▶ _YOUR OBJECTIVE_:
Give again, unaltered, the lines of the listing below that run from the line having "The image size is (865, 380)." through the line having "The image size is (662, 416).".

┌─ INPUT DATA

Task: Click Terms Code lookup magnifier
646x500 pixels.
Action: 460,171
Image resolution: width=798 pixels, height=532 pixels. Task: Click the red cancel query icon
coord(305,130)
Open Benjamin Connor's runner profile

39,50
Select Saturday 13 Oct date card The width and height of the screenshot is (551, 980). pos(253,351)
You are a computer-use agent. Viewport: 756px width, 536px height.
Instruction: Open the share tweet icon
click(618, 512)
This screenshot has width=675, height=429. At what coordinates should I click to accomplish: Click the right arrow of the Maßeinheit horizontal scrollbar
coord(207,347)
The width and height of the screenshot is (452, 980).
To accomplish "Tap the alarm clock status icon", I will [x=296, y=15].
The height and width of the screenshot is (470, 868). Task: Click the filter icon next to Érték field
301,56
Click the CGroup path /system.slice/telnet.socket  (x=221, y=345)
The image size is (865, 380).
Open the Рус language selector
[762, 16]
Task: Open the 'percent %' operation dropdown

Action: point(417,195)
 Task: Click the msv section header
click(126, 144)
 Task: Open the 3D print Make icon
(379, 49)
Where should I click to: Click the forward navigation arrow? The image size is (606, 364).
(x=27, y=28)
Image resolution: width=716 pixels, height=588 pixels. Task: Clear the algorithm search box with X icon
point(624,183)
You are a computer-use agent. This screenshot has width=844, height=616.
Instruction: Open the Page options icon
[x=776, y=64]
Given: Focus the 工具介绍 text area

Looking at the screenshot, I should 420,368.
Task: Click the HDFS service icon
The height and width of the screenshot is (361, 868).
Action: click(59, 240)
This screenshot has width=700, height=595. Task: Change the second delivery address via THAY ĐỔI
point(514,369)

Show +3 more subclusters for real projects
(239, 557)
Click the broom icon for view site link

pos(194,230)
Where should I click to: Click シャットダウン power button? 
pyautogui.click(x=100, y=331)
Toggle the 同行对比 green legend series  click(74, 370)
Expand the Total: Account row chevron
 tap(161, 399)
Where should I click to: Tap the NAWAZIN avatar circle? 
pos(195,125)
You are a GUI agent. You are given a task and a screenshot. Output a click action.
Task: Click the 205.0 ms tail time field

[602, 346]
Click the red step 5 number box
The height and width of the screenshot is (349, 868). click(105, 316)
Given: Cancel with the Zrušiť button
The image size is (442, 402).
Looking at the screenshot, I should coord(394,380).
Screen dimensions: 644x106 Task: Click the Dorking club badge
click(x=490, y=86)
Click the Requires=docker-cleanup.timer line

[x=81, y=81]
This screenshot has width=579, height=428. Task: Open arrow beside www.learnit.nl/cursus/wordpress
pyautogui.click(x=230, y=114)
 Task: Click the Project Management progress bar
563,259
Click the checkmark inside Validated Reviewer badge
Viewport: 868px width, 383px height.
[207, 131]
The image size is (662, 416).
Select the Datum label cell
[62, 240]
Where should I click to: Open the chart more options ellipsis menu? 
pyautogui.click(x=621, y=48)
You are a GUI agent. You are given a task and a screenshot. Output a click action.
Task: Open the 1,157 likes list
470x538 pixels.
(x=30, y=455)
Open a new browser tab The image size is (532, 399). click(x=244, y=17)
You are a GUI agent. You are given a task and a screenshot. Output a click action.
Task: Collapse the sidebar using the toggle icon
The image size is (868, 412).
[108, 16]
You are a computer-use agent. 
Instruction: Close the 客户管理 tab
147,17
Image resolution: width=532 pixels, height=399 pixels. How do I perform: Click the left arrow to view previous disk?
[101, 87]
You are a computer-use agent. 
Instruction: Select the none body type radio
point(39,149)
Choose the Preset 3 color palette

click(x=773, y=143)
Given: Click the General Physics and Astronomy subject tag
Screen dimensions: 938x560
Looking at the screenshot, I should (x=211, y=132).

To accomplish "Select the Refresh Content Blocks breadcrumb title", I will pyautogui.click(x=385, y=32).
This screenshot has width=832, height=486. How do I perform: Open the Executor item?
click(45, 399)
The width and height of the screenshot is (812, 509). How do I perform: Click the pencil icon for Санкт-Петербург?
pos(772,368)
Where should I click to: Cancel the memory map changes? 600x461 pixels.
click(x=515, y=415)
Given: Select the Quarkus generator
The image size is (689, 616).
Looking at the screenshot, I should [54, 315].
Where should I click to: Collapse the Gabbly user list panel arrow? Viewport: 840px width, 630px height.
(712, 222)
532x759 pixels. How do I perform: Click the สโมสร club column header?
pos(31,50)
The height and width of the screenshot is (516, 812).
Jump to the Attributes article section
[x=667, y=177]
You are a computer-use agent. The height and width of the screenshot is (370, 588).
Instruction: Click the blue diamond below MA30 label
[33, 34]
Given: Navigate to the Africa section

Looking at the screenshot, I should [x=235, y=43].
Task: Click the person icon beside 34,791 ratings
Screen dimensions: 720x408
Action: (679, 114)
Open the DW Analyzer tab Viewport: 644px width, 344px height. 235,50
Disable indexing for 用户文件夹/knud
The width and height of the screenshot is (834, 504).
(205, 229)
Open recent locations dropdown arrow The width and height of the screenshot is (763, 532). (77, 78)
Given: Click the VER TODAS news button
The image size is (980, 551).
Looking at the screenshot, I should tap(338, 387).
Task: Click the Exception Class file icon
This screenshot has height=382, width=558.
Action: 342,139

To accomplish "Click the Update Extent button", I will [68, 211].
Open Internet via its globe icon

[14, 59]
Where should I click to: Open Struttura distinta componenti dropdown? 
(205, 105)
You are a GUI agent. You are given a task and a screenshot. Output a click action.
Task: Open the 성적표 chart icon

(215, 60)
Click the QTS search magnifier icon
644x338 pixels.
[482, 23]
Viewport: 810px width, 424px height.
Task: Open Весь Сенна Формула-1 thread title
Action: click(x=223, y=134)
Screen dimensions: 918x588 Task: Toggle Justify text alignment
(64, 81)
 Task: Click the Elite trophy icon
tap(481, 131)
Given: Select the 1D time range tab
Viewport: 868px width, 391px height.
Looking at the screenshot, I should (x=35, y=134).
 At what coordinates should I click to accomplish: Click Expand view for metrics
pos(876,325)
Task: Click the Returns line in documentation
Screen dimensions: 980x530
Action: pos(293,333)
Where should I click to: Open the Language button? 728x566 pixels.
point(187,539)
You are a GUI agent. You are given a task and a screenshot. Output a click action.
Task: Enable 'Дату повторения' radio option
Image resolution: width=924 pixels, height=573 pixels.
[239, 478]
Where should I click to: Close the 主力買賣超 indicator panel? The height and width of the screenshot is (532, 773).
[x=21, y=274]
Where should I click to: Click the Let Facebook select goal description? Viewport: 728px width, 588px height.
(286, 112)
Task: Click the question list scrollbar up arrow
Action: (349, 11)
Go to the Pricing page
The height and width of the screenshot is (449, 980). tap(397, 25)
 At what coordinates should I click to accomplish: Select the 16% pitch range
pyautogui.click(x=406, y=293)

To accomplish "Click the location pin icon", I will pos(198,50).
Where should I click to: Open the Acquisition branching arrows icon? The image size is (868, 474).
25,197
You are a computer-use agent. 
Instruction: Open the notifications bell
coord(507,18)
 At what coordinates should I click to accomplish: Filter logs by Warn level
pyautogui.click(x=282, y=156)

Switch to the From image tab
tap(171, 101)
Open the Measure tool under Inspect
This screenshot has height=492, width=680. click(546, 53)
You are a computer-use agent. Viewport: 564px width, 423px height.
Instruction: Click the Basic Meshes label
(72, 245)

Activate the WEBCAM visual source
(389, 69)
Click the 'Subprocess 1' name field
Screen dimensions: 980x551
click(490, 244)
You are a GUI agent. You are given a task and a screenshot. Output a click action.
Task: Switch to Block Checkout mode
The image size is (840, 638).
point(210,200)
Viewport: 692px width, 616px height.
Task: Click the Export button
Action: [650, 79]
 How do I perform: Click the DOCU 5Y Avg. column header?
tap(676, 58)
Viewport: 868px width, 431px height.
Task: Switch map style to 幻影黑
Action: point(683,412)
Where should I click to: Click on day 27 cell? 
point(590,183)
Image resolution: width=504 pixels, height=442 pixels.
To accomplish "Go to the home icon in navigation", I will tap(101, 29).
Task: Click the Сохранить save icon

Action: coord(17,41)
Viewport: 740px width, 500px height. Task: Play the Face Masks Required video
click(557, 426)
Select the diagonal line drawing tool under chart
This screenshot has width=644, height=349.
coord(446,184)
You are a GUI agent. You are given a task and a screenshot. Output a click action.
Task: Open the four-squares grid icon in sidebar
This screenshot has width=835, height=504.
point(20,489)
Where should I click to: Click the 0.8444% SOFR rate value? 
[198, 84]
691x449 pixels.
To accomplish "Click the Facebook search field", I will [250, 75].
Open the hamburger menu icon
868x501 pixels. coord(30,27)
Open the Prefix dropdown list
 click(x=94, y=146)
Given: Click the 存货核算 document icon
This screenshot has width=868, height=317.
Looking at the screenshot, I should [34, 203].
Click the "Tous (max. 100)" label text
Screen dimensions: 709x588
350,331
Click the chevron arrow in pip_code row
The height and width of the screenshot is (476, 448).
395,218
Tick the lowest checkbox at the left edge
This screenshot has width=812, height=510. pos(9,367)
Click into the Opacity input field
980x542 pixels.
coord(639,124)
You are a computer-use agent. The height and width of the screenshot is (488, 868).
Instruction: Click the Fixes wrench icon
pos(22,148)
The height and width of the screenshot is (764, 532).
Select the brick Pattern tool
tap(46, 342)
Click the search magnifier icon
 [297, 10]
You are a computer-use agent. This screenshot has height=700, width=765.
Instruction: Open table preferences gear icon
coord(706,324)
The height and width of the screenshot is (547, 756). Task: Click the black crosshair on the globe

└─

▶ _EXERCISE SOLUTION_:
The image size is (865, 380).
Open the Рус language selector
[762, 16]
Task: Open the 'percent %' operation dropdown

Action: point(417,195)
 Task: Click the msv section header
click(126, 144)
 Task: Open the 3D print Make icon
(379, 49)
Where should I click to: Click the forward navigation arrow? The image size is (606, 364).
(x=27, y=28)
Image resolution: width=716 pixels, height=588 pixels. Task: Clear the algorithm search box with X icon
point(624,183)
You are a computer-use agent. This screenshot has width=844, height=616.
Instruction: Open the Page options icon
[x=776, y=64]
Given: Focus the 工具介绍 text area

Looking at the screenshot, I should 420,368.
Task: Click the HDFS service icon
The height and width of the screenshot is (361, 868).
Action: click(59, 240)
This screenshot has width=700, height=595. Task: Change the second delivery address via THAY ĐỔI
point(514,369)

Show +3 more subclusters for real projects
(239, 557)
Click the broom icon for view site link

pos(194,230)
Where should I click to: Click シャットダウン power button? 
pyautogui.click(x=100, y=331)
Toggle the 同行对比 green legend series  click(74, 370)
Expand the Total: Account row chevron
 tap(161, 399)
Where should I click to: Tap the NAWAZIN avatar circle? 
pos(195,125)
You are a GUI agent. You are given a task and a screenshot. Output a click action.
Task: Click the 205.0 ms tail time field

[602, 346]
Click the red step 5 number box
The height and width of the screenshot is (349, 868). click(105, 316)
Given: Cancel with the Zrušiť button
The image size is (442, 402).
Looking at the screenshot, I should coord(394,380).
Screen dimensions: 644x106 Task: Click the Dorking club badge
click(x=490, y=86)
Click the Requires=docker-cleanup.timer line

[x=81, y=81]
This screenshot has width=579, height=428. Task: Open arrow beside www.learnit.nl/cursus/wordpress
pyautogui.click(x=230, y=114)
 Task: Click the Project Management progress bar
563,259
Click the checkmark inside Validated Reviewer badge
Viewport: 868px width, 383px height.
[207, 131]
The image size is (662, 416).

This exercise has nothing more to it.